AI Infrastructure China Semiconductors Semiconductor Equipment Lithography Photoresist ASML TSMC KLA SEMI Export Controls CMP Etch Deposition Metrology SMIC

The Semiconductor Substitution Ladder.Original analysisNot investment advice

Why China’s chip-tool push is real in cleaning, etch, deposition, CMP, and mature nodes, but still hits the lithography and materials trust wall.

Pugalenthi Magendran

April 2026 · Melbourne, Australia

12 min read

The 2021 fear that China would instantly replace the global semiconductor tool and chemical stack was overblown. But the opposite view is now wrong too.
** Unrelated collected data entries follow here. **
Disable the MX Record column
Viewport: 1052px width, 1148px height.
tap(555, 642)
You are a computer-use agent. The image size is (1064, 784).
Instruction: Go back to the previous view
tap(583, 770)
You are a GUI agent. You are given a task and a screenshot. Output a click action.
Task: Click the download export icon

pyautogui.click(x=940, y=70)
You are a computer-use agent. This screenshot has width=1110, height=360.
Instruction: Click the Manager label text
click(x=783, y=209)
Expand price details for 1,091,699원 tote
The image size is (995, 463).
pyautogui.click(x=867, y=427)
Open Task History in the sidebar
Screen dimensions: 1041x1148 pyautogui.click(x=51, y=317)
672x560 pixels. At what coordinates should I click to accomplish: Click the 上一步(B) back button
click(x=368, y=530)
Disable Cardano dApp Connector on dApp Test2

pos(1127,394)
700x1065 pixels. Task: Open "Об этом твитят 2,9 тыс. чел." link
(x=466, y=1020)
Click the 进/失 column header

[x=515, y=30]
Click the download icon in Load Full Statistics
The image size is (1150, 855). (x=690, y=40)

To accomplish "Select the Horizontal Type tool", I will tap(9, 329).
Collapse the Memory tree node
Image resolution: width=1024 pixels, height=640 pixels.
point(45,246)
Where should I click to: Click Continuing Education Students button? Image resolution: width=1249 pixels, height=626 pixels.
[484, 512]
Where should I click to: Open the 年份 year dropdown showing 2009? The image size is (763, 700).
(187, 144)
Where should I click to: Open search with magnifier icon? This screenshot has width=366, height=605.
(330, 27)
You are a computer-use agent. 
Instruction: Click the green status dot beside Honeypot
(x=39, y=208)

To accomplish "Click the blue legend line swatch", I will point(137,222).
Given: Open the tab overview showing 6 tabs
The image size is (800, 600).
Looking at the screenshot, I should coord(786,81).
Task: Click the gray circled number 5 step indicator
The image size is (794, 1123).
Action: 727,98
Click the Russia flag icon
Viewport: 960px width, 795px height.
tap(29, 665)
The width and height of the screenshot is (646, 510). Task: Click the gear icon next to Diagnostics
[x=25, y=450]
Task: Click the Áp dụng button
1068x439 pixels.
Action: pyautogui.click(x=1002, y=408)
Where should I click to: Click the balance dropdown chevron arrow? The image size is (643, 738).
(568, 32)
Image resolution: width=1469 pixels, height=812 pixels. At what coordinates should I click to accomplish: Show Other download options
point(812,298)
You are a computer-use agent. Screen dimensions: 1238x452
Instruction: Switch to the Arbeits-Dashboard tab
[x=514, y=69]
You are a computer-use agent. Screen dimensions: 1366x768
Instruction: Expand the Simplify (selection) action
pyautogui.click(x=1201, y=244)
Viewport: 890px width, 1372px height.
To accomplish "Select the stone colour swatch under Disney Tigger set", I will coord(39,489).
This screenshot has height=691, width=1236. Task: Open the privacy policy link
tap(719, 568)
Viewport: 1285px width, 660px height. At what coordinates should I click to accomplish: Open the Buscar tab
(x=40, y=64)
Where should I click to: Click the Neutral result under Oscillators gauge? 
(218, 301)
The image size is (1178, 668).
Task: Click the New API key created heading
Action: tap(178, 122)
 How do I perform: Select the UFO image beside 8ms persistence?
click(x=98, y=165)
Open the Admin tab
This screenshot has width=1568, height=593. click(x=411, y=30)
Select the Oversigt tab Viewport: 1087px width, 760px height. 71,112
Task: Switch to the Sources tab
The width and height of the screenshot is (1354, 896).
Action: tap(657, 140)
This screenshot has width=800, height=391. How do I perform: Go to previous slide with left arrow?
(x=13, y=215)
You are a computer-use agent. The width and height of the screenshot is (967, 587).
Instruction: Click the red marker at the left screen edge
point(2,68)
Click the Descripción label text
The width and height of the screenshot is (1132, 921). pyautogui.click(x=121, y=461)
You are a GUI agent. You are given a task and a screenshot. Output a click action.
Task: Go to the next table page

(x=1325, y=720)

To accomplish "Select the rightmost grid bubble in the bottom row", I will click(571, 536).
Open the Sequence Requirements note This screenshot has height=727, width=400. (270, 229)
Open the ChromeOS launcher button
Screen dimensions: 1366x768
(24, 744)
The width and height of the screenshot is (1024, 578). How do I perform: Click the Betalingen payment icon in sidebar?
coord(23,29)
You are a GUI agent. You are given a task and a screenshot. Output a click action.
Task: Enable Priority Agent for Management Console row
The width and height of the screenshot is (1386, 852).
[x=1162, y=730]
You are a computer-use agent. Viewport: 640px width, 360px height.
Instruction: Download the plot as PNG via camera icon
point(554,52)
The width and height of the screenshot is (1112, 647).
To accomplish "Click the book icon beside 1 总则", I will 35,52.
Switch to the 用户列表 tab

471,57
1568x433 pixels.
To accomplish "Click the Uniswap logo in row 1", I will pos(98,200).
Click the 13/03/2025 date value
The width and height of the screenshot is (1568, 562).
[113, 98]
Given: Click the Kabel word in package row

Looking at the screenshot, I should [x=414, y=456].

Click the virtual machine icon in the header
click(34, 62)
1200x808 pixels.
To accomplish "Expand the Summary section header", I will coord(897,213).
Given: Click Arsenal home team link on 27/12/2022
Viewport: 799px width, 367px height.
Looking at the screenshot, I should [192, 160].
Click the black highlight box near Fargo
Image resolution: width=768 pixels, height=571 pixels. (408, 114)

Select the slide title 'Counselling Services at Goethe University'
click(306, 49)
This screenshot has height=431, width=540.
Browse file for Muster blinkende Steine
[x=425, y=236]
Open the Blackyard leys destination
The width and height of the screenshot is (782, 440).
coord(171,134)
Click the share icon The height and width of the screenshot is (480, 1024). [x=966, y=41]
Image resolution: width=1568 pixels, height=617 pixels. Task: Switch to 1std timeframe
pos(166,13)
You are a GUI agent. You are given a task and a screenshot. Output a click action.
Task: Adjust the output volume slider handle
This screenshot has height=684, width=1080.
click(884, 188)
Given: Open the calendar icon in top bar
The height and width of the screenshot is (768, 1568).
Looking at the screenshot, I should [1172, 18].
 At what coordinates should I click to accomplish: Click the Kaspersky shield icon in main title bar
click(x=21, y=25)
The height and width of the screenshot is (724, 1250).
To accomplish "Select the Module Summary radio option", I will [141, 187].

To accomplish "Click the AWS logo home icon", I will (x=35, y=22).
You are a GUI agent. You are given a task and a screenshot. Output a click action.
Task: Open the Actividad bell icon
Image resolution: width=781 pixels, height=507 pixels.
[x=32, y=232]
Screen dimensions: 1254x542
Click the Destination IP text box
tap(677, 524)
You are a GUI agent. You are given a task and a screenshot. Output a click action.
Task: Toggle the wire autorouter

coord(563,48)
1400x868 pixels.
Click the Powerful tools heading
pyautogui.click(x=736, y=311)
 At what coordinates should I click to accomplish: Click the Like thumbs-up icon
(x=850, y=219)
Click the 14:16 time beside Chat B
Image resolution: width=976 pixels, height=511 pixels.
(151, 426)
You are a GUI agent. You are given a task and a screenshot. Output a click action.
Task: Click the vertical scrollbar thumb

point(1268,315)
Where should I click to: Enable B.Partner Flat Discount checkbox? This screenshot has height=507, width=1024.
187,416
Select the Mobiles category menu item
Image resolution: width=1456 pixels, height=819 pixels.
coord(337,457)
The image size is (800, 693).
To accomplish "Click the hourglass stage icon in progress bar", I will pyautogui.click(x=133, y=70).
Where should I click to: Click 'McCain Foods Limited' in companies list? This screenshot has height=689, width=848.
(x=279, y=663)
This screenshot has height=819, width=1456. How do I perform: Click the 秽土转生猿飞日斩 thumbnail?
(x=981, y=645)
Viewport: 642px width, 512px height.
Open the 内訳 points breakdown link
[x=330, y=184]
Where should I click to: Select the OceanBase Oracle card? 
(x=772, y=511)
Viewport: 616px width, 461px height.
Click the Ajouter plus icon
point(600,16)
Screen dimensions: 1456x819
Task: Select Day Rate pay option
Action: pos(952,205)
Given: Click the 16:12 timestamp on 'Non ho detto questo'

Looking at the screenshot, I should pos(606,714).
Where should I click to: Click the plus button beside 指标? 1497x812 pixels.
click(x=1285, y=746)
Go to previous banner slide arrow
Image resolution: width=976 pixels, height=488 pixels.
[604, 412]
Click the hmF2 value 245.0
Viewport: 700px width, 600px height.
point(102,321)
China is no longer only talking about localization. It is forcing substitution, building domestic champions, and climbing the lower and middle rungs of the equipment ladder. The hard question in 2026 is not whether China can make some tools. It can. The hard question is whether it can earn fab trust in the top rungs: lithography, photoresist, metrology, materials purity, and advanced-node process integration.

In 2021, the fear was simple. China was pouring money into semiconductors. Subsidies. Tax breaks. Cheap loans. Industrial policy. Made in China 2025. Local equipment champions. Domestic chemical suppliers. The worry was that China would subsidise its way into the semiconductor equipment and materials supply chain and crush foreign incumbents.

The uploaded SemiAnalysis article pushed back hard. It argued that many Chinese equipment and chemical companies were being valued far ahead of real technical adoption. Some categories had promise. Others were mostly hype. Lithography was nowhere close. Photoresist was far harder than analysts understood.¹

The article’s warning was clear: company statements and market research were not enough. Real validation had to come from engineers, fabs, yield, and production use.

In 2026, that warning still matters. But the story has changed. China did not replace the whole semiconductor supply chain. It did, however, start climbing the substitution ladder.

Key idea

China is climbing the semiconductor substitution ladder. The 2021 article was right that many Chinese equipment and chemical claims were overhyped, especially in lithography and advanced materials. But export controls, subsidies, and forced domestic procurement have turned some categories into real local markets. China is making progress in cleaning, CMP, etch, deposition, mature-node tools, packaging equipment, and selected materials. The hard wall remains advanced lithography, high-end inspection / metrology, EUV / ArF photoresist, process integration, and trusted yield at advanced nodes.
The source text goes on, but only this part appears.